**Assignment:**
In the records below, some lines hold the word "computer". Copy each of those lines.

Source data

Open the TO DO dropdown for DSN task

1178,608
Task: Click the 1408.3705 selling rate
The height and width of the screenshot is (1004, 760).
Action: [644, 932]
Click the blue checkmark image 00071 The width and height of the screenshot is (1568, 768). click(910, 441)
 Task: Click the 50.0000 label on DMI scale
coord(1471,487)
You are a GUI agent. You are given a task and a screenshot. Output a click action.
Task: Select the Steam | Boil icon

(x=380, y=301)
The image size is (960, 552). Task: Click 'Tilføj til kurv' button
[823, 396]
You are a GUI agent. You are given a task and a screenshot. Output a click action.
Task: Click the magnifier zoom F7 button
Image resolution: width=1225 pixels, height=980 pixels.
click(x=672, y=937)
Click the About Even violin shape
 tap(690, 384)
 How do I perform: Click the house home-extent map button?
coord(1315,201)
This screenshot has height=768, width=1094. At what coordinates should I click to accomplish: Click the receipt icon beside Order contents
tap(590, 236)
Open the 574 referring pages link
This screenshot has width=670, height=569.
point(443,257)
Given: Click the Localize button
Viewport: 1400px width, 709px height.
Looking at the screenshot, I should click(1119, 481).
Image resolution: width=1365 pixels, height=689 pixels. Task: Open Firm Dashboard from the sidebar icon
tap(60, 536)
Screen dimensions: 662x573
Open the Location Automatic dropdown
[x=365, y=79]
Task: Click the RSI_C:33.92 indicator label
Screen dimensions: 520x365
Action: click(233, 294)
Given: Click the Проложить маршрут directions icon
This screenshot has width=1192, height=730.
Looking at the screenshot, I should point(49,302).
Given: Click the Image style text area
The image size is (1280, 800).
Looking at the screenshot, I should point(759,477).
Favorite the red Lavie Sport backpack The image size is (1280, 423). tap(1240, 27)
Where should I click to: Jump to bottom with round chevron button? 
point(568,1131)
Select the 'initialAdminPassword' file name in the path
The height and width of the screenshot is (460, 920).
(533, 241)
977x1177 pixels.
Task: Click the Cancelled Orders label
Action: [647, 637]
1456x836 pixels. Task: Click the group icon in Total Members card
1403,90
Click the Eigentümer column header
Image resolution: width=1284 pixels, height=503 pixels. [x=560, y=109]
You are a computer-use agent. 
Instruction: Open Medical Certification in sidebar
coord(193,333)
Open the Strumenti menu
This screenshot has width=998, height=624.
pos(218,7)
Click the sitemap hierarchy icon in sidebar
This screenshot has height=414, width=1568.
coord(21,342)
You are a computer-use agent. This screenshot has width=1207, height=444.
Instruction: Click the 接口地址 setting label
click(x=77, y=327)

**Answer for the task:**
You are a computer-use agent. 
You are a computer-use agent. This screenshot has width=1207, height=444.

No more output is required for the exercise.